*RECORDS TO USE:*

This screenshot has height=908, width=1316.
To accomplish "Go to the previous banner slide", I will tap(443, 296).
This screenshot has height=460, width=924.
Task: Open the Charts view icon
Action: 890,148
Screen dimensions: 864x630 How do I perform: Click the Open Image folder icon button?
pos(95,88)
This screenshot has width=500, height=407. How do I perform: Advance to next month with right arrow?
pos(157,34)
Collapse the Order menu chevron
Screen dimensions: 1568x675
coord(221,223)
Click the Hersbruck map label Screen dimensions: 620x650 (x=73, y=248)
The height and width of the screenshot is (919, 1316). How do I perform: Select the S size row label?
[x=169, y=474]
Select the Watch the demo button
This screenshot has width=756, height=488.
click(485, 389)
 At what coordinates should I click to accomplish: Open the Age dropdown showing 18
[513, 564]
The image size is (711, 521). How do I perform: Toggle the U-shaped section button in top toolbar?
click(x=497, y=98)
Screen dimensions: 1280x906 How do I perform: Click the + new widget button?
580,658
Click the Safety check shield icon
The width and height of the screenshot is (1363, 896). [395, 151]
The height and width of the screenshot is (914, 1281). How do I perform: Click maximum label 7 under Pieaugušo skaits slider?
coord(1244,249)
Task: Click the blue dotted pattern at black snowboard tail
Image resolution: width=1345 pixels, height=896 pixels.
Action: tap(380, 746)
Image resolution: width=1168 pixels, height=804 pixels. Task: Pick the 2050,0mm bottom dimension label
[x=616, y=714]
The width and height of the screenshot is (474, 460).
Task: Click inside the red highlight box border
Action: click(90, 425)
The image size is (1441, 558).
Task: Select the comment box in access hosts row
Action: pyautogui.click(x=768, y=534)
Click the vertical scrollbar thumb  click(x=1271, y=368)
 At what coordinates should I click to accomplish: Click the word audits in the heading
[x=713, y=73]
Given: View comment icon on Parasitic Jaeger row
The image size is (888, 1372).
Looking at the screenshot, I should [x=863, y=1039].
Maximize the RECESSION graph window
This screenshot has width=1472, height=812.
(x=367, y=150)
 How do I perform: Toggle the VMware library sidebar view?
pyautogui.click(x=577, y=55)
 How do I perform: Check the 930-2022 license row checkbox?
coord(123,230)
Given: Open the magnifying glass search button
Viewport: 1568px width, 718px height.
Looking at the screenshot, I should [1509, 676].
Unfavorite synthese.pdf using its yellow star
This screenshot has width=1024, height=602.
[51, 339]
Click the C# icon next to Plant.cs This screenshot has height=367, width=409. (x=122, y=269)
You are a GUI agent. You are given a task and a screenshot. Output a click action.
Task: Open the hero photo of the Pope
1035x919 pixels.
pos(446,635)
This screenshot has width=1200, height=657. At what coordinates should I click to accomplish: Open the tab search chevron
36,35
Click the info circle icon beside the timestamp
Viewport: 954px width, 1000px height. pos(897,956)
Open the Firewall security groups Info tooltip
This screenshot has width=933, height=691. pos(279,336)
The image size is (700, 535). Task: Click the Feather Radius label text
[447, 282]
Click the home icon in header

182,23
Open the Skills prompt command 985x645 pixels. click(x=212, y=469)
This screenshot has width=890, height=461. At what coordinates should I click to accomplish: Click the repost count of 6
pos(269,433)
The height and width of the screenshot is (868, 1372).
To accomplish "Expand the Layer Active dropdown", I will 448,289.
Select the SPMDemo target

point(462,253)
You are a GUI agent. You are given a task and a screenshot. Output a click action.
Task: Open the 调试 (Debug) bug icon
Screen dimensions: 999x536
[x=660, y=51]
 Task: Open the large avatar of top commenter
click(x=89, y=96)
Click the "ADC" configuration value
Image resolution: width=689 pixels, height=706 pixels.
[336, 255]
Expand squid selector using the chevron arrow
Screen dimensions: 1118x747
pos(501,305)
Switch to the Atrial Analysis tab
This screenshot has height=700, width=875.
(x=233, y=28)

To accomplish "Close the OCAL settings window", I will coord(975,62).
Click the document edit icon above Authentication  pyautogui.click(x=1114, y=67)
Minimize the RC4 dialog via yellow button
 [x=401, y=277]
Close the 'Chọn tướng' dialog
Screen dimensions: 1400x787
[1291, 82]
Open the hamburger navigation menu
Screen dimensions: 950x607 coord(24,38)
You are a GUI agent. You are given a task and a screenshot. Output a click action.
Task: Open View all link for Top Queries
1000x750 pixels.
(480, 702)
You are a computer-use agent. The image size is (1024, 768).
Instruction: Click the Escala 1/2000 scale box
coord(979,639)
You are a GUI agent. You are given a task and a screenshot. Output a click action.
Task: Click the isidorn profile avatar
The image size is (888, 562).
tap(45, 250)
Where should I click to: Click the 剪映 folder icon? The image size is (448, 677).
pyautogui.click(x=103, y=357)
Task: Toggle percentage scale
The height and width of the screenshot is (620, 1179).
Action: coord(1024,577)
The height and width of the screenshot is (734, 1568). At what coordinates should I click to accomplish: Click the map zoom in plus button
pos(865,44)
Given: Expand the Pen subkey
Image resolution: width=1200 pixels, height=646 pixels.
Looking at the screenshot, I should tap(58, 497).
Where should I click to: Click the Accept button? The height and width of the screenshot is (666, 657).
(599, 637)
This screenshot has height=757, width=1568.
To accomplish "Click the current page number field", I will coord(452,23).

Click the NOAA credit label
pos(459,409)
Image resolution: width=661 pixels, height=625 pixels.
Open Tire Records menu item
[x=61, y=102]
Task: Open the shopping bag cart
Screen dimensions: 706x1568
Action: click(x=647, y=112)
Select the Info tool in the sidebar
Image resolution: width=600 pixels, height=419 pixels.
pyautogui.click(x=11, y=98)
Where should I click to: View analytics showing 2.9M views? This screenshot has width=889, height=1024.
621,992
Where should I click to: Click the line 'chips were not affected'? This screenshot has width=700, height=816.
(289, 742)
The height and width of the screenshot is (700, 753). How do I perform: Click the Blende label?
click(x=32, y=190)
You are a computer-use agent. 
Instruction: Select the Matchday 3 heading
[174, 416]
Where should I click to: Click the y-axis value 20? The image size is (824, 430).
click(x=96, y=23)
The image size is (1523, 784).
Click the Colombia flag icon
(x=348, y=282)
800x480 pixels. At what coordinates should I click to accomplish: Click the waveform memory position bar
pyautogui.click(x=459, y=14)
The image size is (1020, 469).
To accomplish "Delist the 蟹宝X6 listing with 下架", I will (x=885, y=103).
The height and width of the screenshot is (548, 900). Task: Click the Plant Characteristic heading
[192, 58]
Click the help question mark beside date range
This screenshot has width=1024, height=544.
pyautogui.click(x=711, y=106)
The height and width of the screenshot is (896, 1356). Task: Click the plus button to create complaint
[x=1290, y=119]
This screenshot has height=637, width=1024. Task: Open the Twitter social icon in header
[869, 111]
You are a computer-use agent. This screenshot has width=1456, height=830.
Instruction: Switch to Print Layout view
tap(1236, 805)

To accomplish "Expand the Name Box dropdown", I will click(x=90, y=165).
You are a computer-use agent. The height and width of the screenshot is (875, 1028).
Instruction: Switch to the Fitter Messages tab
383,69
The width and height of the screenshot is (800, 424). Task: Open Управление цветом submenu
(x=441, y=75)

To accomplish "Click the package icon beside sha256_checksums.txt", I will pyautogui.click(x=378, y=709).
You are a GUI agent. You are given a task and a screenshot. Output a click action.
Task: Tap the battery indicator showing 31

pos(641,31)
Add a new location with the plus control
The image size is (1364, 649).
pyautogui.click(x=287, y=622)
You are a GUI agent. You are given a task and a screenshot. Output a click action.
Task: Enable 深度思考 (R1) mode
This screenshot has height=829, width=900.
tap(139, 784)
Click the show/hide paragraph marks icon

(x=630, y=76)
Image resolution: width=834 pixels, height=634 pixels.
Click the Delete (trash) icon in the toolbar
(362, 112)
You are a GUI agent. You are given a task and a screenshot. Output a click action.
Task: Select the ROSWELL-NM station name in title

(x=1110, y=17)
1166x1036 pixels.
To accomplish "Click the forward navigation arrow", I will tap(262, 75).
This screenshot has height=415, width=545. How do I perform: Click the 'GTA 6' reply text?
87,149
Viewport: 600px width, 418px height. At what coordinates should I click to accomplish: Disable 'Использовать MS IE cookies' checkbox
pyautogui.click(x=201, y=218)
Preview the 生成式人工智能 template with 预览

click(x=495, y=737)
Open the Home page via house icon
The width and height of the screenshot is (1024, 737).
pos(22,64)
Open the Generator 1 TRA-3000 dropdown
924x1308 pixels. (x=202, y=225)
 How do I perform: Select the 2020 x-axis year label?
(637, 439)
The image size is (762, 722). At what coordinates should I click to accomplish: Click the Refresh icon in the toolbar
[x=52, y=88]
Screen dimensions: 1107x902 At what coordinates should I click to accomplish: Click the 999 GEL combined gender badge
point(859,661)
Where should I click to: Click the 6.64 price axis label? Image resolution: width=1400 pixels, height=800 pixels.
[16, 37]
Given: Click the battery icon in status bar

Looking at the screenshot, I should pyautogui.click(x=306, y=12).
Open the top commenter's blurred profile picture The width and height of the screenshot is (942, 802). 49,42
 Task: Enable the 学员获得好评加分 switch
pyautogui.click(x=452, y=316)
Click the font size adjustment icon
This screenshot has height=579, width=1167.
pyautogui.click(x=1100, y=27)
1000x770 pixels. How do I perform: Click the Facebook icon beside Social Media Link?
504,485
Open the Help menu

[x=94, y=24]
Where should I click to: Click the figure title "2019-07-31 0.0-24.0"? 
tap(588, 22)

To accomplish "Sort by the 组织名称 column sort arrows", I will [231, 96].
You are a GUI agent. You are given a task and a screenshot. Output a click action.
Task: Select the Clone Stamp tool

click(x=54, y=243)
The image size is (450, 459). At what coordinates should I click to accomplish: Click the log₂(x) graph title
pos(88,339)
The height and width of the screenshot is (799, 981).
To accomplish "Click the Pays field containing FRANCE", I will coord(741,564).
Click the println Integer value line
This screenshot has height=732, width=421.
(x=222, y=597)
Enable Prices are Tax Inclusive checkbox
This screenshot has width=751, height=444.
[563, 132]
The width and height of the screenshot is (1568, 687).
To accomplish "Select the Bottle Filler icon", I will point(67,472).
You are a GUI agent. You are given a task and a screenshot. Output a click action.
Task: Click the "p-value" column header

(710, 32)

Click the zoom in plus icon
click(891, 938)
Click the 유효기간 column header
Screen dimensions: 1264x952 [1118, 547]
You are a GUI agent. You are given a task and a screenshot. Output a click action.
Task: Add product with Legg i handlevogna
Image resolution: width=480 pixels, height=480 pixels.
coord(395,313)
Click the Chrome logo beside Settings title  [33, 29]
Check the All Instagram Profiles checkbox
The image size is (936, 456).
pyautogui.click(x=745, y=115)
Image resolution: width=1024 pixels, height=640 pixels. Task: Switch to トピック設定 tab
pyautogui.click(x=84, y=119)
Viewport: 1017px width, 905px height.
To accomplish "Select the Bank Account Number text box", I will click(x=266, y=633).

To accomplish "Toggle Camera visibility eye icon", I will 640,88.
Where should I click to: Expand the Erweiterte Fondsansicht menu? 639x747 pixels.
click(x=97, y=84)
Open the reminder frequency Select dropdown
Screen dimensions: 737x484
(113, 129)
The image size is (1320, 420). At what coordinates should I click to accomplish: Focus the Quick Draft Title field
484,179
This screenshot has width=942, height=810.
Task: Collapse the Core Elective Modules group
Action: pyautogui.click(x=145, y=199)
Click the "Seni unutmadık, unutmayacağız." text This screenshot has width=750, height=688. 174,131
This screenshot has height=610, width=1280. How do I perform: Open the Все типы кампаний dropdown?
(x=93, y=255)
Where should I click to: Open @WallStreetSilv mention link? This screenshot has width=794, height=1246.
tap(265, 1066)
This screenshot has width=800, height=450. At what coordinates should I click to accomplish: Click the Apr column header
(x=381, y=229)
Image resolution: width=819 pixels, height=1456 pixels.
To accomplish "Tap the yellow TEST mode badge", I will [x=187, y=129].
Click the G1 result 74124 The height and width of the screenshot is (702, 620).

*DESCRIPTION OF THE TASK:* Set every line down again exactly. Begin with the first line of the entries and finish with the line containing "Click the vertical".

*ANSWER TO THIS TASK:*
This screenshot has height=908, width=1316.
To accomplish "Go to the previous banner slide", I will tap(443, 296).
This screenshot has height=460, width=924.
Task: Open the Charts view icon
Action: 890,148
Screen dimensions: 864x630 How do I perform: Click the Open Image folder icon button?
pos(95,88)
This screenshot has width=500, height=407. How do I perform: Advance to next month with right arrow?
pos(157,34)
Collapse the Order menu chevron
Screen dimensions: 1568x675
coord(221,223)
Click the Hersbruck map label Screen dimensions: 620x650 (x=73, y=248)
The height and width of the screenshot is (919, 1316). How do I perform: Select the S size row label?
[x=169, y=474]
Select the Watch the demo button
This screenshot has width=756, height=488.
click(485, 389)
 At what coordinates should I click to accomplish: Open the Age dropdown showing 18
[513, 564]
The image size is (711, 521). How do I perform: Toggle the U-shaped section button in top toolbar?
click(x=497, y=98)
Screen dimensions: 1280x906 How do I perform: Click the + new widget button?
580,658
Click the Safety check shield icon
The width and height of the screenshot is (1363, 896). [395, 151]
The height and width of the screenshot is (914, 1281). How do I perform: Click maximum label 7 under Pieaugušo skaits slider?
coord(1244,249)
Task: Click the blue dotted pattern at black snowboard tail
Image resolution: width=1345 pixels, height=896 pixels.
Action: tap(380, 746)
Image resolution: width=1168 pixels, height=804 pixels. Task: Pick the 2050,0mm bottom dimension label
[x=616, y=714]
The width and height of the screenshot is (474, 460).
Task: Click inside the red highlight box border
Action: click(90, 425)
The image size is (1441, 558).
Task: Select the comment box in access hosts row
Action: pyautogui.click(x=768, y=534)
Click the vertical scrollbar thumb  click(x=1271, y=368)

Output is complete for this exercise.